• [What to produce]: Reproduce the data between the line holding "Screen dimensions: 812x366" and the line holding "click(177, 262)", inclusive, with no changes.

• [Given entries]:

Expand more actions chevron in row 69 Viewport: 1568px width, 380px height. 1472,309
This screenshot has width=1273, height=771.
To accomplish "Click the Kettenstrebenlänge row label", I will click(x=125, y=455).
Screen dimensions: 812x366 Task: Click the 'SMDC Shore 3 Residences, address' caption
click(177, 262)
---
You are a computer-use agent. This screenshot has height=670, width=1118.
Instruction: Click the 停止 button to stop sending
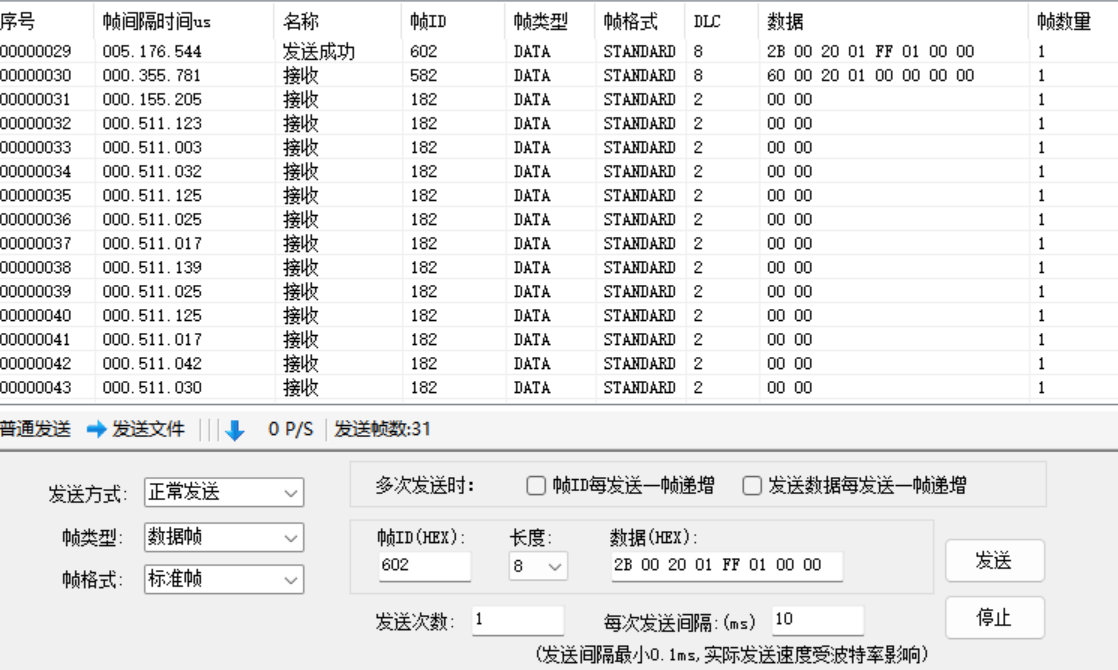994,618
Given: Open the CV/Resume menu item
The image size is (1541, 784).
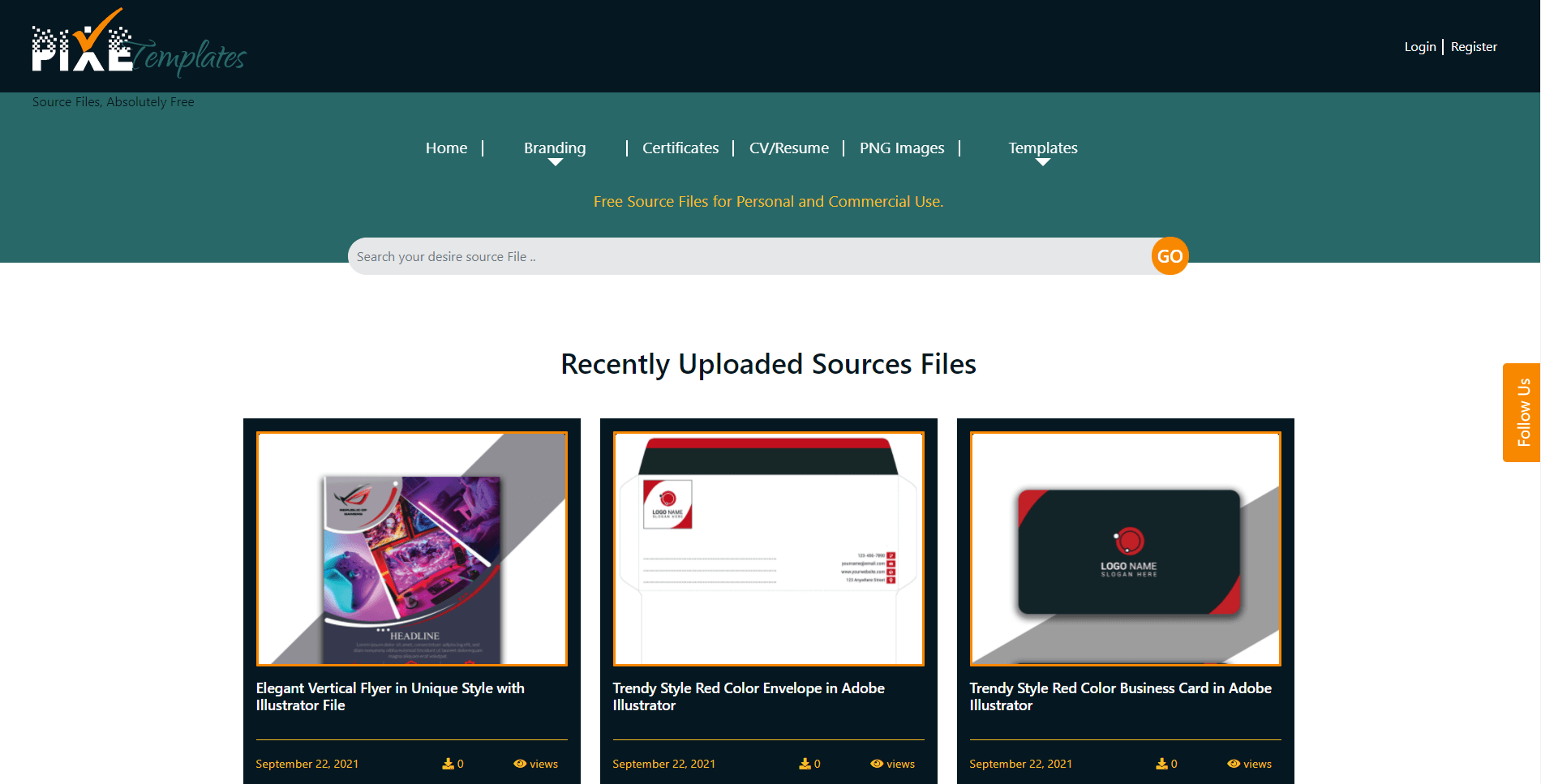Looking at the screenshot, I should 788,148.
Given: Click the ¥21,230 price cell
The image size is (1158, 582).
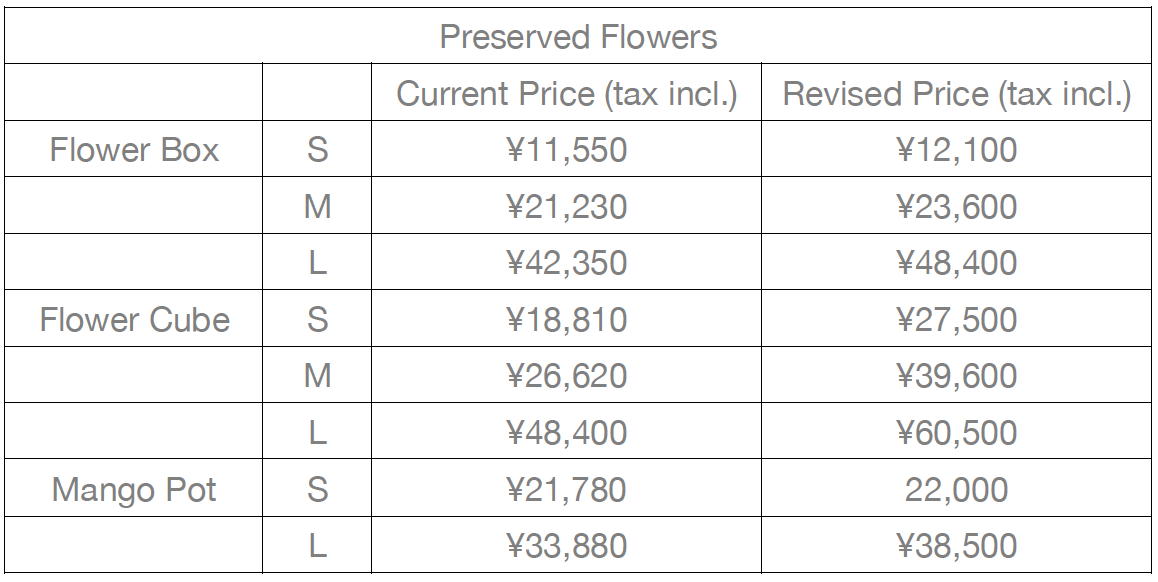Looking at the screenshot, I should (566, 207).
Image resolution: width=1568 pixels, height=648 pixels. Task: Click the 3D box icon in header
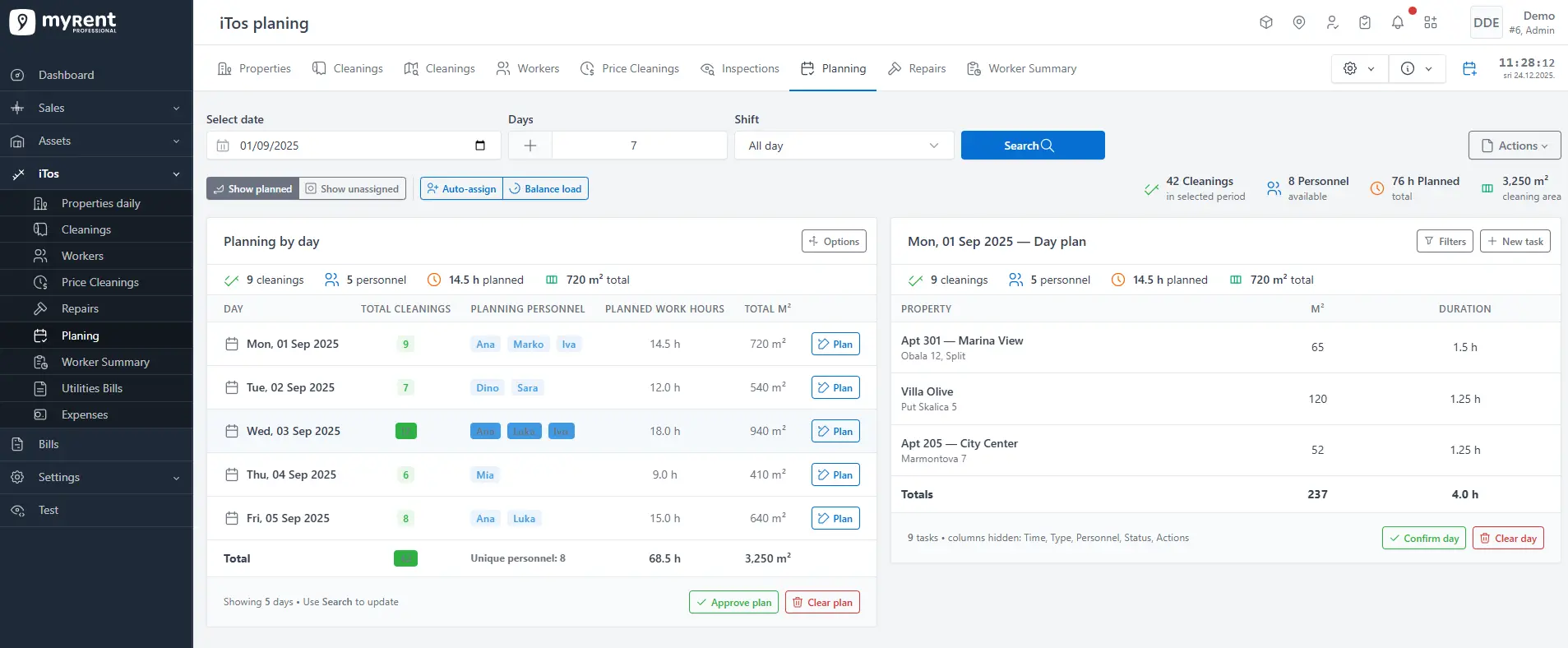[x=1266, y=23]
--
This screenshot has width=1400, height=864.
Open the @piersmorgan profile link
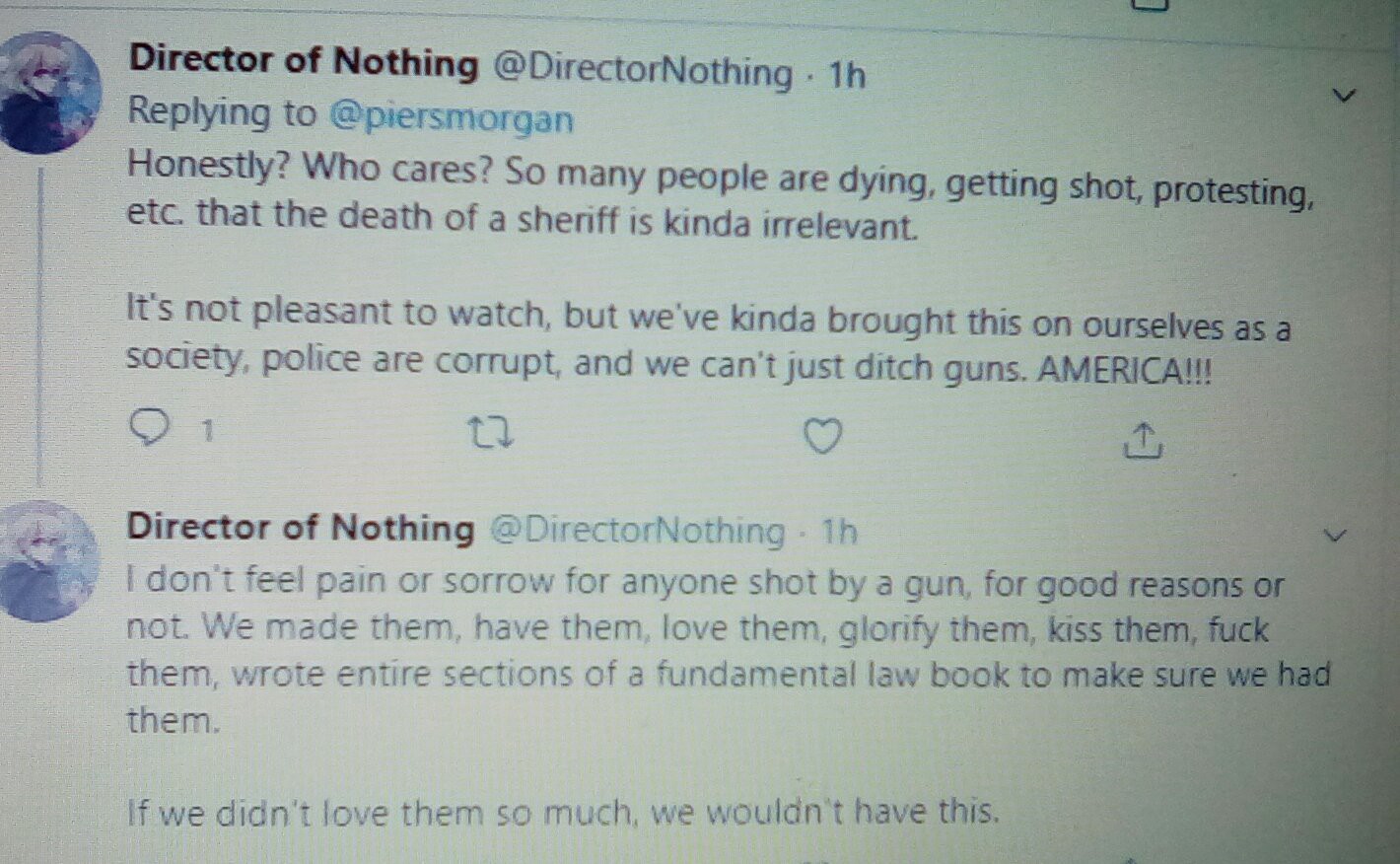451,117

• [Answer to this task]:
Screen dimensions: 812x366 Task: Click the 'SMDC Shore 3 Residences, address' caption
click(177, 262)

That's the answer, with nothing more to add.